Юрий Гончаров - Большой марш (сборник)
Никто из бойцов не спал; как и Климов, прильнув грудью к стенке окопа, щекой касаясь ложи винтовок, смотрели поверх брустверов в степь. Но в беззвучии передовой Климову скоро стало казаться, что он – один, совсем один здесь, в степи, на переднем крае обороны, никого нет ни справа, ни слева, ни сзади, только он – и немцы, там, впереди, во мраке, где иногда что-то коротко лязгнет и тут же затаится да послышится неясная немецкая речь. Фронт, что должен сдержать немцев, – это он сам со своей винтовкой, гранатами, сердцем, что возбужденно и слышно колотится о твердую стенку окопа. Это чувство было совершенно явственное, отчетливое – что это он, он один закрывает сейчас собою всю страну, что за его спиной, дорогу на Волгу, на Урал, в Сибирь, и немцы, вся их сила, танки, пехота в стальных шлемах, пойдут с рассветом именно на него. Это он должен их не пустить, стать им непреодолимой преградой. Ему было в эту ночь неполных девятнадцать лет; он был тощий, голенастый мальчишка в гимнастерке с просторным воротом, короткой для его длинных и худых рук; у него было всего шесть гранат, полторы сотни патронов и старая винтовка, сделанная еще в начале века, годная для тех войн, первой мировой, гражданской, и безнадежно архаичная, как лук со стрелами, перед немецкими автоматами и скорострельными пулеметами со сменными стволами, могущими хоть час, хоть два вести убийственный безостановочный огонь; он впервые находился в боевой обстановке и всего только раз стрелял по мишеням на стрельбище в запасном полку, где спешно, за две-три недели учили для фронта призванных, но дух его и готовность исполнить свою задачу, свой долг были так крепки и беззаветны, что он бы, вероятно, не дрогнул, если бы действительно вдруг поднялась и двинулась на него вся немецкая армия…
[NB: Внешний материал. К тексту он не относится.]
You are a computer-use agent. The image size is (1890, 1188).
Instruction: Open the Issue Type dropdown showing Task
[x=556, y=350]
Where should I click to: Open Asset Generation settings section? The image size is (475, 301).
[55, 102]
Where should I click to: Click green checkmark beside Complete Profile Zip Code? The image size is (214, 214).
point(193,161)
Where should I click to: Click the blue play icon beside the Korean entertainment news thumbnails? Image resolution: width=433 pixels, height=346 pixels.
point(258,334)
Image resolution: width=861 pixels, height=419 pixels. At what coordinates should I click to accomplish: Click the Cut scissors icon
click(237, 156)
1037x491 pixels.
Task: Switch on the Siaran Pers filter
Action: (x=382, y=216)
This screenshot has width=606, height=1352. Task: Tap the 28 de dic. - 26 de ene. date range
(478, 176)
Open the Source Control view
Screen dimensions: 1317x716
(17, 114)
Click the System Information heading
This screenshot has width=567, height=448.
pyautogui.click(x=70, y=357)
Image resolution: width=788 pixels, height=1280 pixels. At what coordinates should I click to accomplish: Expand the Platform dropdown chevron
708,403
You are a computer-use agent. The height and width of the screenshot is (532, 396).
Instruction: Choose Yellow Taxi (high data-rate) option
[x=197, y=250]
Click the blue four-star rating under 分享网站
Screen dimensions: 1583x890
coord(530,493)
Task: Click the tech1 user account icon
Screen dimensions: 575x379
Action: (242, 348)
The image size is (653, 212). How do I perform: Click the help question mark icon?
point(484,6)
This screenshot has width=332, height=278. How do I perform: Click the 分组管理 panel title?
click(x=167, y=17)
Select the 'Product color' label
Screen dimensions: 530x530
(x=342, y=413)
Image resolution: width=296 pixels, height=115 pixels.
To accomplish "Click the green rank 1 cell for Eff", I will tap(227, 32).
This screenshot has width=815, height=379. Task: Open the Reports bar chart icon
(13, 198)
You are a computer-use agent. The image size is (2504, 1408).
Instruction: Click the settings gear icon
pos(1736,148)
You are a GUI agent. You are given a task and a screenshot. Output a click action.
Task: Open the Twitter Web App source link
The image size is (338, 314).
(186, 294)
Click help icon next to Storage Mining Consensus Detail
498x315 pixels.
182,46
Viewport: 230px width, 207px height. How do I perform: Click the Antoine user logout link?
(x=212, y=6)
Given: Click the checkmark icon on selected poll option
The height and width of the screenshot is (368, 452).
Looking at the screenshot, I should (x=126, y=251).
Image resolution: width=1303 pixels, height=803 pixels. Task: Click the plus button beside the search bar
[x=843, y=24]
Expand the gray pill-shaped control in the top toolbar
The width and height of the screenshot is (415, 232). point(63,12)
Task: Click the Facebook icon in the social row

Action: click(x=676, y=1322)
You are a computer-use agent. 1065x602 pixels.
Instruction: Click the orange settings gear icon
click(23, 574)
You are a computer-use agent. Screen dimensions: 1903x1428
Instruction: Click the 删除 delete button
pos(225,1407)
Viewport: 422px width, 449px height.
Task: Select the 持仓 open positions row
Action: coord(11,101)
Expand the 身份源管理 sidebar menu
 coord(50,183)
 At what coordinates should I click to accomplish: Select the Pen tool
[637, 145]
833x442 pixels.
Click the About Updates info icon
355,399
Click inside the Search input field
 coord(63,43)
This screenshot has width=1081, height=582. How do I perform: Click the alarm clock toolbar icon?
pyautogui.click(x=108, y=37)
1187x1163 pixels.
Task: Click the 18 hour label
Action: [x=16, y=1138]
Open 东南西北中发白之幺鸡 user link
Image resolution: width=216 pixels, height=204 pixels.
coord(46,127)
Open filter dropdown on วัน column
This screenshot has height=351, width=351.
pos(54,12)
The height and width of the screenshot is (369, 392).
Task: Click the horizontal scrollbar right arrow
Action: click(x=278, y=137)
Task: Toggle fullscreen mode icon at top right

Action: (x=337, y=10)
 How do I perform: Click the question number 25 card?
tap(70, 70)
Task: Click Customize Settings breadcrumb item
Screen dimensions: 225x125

Почти сорок лет, а так отчетливо, живо сохранилось в нем все, что было в ту ночь, в те предрассветные последние часы, когда передовая ждала боя, немцев. И сама та ночь со всеми ее подробностями: безмятежным мерцанием звезд с небесного свода, тех же самых, что светят в окна и сейчас, теплом земли, в котором было что-то ласково-материнское, русское, нестерпимо родное, стеклянной, прозрачной тишиной, в которой каждый далекий звук казался совсем близким, рождающимся где-то рядом… Не забылся, помнится даже сладковатый хлебный запах раздавленных недоспелых колосьев – сквозь химическую едкость тротила, тошнотную трупную вонь, застилающие всё гигантское пространство Задонья…
Сто раз могли убить его в том окопе, у того оврага – восемнадцатилетнего, наивно-бесстрашного мальчишку, худого и рукастого, стриженного под нулевую машинку, как вся пехота. В каждом другом бою, в Сталинграде, к которому, пятясь, отошла армия. А его только ранило пулей в плечо, и то несерьезно. Сто раз могли убить потом, в сорок третьем, в сражении у Орла, на Днепре, когда форсировали, – но тоже только задело… В сорок четвертом у старой границы, в сорок пятом в Венгрии…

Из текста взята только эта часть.